Samaira Dharnidharka

Personal information
- Full name: Samaira Dharnidharka
- Born: 27 February 2007 (age 19) Dubai, United Arab Emirates
- Batting: Right-handed
- Bowling: Right-arm fast
- Role: All-rounder

International information
- National side: United Arab Emirates;
- ODI debut (cap 2): 26 September 2025 v Zimbabwe
- Last ODI: 28 September 2025 v Zimbabwe
- T20I debut (cap 18): 18 January 2019 v Thailand
- Last T20I: 13 September 2024 v Zimbabwe

Career statistics
| Competition | WT20I |
| Matches | 62 |
| Runs scored | 209 |
| Batting average | 8.36 |
| 100s/50s | 0/0 |
| Top score | 31 |
| Balls bowled | 726 |
| Wickets | 43 |
| Bowling average | 15.69 |
| 5 wickets in innings | 0 |
| 10 wickets in match | 0 |
| Best bowling | 4/5 |
| Catches/stumpings | 14/0 |
- Source: Cricinfo, 13 September 2024

= Samaira Dharnidharka =

Emirati cricketer (born 2007)

Samaira Dharnidharka (born 27 February 2007) is a women's cricketer who plays for United Arab Emirates national women's cricket team. She represented UAE in the 2022 Women's T20 World Cup Qualifier. She is one of the fastest bowler in UAE women's cricket.

In November 2021, she achieved her career-best bowling figures, with a spell of 4/5 against Nepal in the 2021 Women's T20 World Cup Asia Qualifier.

== Personal life ==
Dharnidharka's father inspired her to play cricket. She began playing cricket from the age of five. She has two sisters, one a twin and the other older to her. She along with her twin sister played cricket together, but the twin sister stopped playing later due to pursuing other interests. She idolizes Jhulan Goswami and Nat Sciver.

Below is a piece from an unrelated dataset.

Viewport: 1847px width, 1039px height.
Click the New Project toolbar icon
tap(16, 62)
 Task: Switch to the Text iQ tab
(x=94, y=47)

Dharnidharka studied at The Winchester School, Jebel Ali at Dubai. She said that she is considering a career in medicine, and her end goal is to represent her home country India.

== Career ==
Dharnidharka made her Women's Twenty20 International debut at the age of 11, against Thailand on 18 January 2019. She was the youngest international cricketer at the time of her debut, and currently the fifth-youngest. She was presented her debut cap by Chamani Seneviratne. On 28 November 2021, she achieved her maiden T20I four-wicket haul, bowling with figures of 4/5 against Nepal in the 2021 Women's T20 World Cup Asia Qualifier. At 14 years 274 days, she was then the second youngest bowler to take a four-wicket haul in Women's T20I cricket, after Bangladeshi cricketer Rabeya Khan in 2019. She was granted time off from her Year 10 studies to take part in this tournament.

In 2022, she took part in the first ever Women's T20 World Cup Qualifier as well as the first ever Women's Asia Cup for United Arab Emirates. In January 2023, she took part in the inaugural ICC Women's Under-19 T20 World Cup held in South Africa. She took a hattrick in the warm-up game against the USA U-19 Women's team, summing it to a maiden and four wickets in the over. She won Player of the Match in UAE's first game of the tournament, by scoring 23 and bowling with figures of 2/22 against Scotland. She scored 62 runs and took six wickets in the tournament.